The deceased have been identified as 68-year-old tyre repairman Glendon Nanan; 54-year-old ‘Duco man’ Carl Banhan; 24-year-old labourer Timothy Bernard; and 19-year-old Dimario McIntosh, who is unemployed — all of Bath district, Westmoreland.
Reports are that about 9:00 pm the four were at a cookshop in their normally peaceful community when four men, travelling on two motorcycles, rode onto the scene.
The two pillions, who were armed with handguns, dismounted the motorcycles and pelted the occupants of the cook shop with bullets.
Banhan, residents say, had just arrived at the cookshop, which served as his watering hole, when the attackers struck. He was the first to be cut down in a hail of bullets.
He died on his way to hospital, while the other three died instantly. Crime scene investigators removed several 9mm spent shells from the scene.
Yesterday, bewildered residents were still trying to determine what triggered the shooting as the four men were not known to be involved in any criminal activities.
But a highly placed police source close to the investigation told the Jamaica Observer that intelligence suggests that the intended target was not present at the time of the attack. “The four men died innocently,” the police source remarked.

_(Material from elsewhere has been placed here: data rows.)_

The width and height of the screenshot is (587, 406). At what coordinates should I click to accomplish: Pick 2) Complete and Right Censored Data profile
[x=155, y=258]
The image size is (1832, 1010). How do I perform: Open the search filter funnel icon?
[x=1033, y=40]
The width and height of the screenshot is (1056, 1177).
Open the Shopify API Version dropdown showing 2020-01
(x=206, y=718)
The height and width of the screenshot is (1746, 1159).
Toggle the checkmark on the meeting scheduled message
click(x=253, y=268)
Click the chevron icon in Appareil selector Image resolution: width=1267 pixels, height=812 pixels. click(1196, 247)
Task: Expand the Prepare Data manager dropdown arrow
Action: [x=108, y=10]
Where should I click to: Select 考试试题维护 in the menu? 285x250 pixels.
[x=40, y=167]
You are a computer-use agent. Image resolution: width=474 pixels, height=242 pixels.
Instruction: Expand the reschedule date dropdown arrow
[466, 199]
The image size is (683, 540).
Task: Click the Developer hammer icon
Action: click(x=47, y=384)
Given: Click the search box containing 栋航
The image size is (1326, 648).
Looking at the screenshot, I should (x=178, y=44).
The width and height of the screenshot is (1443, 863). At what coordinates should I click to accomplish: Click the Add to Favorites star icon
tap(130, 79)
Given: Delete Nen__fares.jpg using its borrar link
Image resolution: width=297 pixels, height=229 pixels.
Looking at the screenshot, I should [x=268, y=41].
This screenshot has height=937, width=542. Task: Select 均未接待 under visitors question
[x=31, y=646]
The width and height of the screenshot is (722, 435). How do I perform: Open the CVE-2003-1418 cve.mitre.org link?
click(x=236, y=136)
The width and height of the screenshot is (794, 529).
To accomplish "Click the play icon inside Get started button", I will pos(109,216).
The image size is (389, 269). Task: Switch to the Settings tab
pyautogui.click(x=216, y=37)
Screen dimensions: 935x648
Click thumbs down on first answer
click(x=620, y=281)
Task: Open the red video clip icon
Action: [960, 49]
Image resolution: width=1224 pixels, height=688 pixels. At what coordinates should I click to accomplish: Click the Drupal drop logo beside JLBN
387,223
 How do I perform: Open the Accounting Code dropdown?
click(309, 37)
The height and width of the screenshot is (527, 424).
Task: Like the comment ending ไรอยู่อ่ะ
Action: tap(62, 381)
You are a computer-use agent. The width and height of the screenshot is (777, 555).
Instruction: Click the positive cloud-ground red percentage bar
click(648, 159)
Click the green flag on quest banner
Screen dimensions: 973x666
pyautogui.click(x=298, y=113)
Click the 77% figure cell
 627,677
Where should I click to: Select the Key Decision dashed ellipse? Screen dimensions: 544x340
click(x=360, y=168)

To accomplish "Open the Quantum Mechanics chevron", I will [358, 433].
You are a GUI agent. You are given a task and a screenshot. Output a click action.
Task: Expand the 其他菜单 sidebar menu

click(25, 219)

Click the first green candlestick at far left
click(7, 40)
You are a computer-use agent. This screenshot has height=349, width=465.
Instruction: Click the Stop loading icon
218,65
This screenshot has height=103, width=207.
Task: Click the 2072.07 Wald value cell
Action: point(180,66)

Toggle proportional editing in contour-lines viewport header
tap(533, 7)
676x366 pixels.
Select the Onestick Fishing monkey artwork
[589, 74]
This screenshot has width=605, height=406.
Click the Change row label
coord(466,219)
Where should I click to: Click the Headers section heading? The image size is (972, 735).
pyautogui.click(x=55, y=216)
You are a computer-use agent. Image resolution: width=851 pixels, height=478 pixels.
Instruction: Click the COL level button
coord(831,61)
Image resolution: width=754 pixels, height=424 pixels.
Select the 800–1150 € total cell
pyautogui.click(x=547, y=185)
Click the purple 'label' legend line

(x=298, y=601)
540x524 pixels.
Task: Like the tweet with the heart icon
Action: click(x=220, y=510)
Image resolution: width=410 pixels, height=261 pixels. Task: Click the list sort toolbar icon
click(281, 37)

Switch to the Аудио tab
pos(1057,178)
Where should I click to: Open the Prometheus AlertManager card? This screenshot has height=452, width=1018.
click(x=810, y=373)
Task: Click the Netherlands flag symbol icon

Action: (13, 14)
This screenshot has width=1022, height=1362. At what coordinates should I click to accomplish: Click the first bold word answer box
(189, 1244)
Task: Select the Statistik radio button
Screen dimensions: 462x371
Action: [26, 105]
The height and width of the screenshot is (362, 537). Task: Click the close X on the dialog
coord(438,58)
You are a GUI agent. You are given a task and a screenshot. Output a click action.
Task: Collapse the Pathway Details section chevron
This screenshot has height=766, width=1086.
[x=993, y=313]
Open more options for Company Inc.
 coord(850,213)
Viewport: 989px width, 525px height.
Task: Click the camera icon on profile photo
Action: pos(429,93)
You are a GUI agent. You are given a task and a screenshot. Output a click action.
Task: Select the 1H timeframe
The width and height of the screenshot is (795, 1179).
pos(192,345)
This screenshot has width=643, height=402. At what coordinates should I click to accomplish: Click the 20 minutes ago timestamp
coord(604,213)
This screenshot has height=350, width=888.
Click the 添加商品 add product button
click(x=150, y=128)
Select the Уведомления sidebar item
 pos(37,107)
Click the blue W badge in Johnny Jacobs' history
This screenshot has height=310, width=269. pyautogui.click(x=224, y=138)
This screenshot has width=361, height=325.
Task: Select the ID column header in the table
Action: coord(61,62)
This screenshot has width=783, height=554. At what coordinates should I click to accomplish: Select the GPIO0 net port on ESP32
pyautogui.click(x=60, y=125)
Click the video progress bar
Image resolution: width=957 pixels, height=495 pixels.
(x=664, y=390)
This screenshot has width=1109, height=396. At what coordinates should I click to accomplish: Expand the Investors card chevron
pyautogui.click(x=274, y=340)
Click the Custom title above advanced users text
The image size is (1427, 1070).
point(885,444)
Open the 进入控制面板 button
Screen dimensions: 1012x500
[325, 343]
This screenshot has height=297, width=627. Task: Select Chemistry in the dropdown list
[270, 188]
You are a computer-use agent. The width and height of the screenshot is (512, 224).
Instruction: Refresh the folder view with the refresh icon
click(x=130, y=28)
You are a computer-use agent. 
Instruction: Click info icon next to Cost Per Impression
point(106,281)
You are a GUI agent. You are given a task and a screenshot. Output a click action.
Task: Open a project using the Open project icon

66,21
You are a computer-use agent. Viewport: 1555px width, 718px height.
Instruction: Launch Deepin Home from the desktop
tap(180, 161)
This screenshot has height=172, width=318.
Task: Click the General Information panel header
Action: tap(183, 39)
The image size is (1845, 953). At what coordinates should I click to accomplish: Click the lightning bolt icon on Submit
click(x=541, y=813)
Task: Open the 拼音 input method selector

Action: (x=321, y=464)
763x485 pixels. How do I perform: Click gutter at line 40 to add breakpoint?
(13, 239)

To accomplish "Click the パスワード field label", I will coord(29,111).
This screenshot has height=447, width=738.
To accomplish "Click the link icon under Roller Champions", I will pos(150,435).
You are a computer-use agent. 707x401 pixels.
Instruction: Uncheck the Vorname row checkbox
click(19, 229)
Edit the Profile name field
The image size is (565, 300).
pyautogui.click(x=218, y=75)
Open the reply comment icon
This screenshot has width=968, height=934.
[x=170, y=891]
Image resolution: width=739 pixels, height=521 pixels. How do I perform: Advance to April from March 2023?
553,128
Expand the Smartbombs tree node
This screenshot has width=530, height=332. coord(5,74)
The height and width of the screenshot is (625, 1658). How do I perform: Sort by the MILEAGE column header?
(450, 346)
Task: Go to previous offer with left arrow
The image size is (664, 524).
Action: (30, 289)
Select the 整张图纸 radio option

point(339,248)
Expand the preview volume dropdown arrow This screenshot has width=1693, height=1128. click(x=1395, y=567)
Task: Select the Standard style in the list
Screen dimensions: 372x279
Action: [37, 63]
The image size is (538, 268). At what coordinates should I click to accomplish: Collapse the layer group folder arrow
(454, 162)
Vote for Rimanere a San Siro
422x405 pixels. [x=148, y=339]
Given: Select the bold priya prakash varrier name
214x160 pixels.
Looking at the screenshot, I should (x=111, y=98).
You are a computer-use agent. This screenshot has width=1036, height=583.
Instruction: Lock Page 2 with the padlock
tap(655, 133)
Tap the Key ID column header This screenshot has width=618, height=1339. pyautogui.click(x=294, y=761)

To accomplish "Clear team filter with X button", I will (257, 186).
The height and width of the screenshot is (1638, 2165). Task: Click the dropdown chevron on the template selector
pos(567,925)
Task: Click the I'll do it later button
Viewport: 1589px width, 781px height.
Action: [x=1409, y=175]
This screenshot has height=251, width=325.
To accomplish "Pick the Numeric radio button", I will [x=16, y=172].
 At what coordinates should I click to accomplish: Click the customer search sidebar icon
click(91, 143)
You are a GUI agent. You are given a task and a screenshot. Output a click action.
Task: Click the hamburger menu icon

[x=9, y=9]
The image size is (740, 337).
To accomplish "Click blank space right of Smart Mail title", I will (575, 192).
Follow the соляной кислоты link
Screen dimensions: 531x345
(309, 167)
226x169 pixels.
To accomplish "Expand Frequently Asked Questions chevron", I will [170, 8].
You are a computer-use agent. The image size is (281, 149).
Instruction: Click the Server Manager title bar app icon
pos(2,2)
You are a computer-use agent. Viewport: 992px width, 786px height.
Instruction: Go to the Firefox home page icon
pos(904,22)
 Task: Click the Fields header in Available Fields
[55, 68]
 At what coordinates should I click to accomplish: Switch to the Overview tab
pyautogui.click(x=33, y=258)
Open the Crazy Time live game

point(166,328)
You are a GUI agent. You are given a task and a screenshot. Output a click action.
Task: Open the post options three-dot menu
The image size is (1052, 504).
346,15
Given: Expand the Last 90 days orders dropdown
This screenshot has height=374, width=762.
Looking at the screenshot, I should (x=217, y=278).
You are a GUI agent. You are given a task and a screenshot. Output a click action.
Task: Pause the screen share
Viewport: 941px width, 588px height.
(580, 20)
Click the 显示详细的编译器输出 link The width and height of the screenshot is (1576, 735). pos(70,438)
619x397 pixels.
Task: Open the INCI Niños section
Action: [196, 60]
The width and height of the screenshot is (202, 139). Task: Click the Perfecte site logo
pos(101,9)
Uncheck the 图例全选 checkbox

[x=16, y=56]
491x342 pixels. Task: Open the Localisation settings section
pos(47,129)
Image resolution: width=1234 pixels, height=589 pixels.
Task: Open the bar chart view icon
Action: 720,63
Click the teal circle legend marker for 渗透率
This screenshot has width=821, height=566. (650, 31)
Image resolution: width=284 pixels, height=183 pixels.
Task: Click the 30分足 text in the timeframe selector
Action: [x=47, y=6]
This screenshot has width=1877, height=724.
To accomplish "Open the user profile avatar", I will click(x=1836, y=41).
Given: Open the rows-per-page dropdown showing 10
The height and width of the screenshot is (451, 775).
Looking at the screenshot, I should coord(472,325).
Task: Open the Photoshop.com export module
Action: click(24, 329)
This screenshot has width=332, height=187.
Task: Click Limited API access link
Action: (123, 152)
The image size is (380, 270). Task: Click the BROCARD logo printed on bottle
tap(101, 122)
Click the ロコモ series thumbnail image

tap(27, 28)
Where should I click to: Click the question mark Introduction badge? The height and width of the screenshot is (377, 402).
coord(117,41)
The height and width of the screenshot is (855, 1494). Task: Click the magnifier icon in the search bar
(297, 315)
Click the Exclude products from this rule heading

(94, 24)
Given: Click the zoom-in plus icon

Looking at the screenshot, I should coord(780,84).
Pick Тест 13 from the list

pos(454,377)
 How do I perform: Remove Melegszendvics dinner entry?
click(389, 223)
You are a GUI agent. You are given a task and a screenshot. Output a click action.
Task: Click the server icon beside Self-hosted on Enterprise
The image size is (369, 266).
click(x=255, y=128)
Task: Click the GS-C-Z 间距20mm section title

In the meantime, McIntosh, the youngest victim, was said to be spinning music at the location at the time of the onslaught.
His distraught father, Wynter McIntosh, former Lucea mayor, could not come to grips with the loss of his son.
“This is history. Nothing like this has ever happened here,” a woman argued.
Acting Commander of Area One, Senior Superintendent of Police (SSP) Dermont Lawrence says, “The murders did not happen in one of our areas of concern, but we will continue to remain visible in the community.”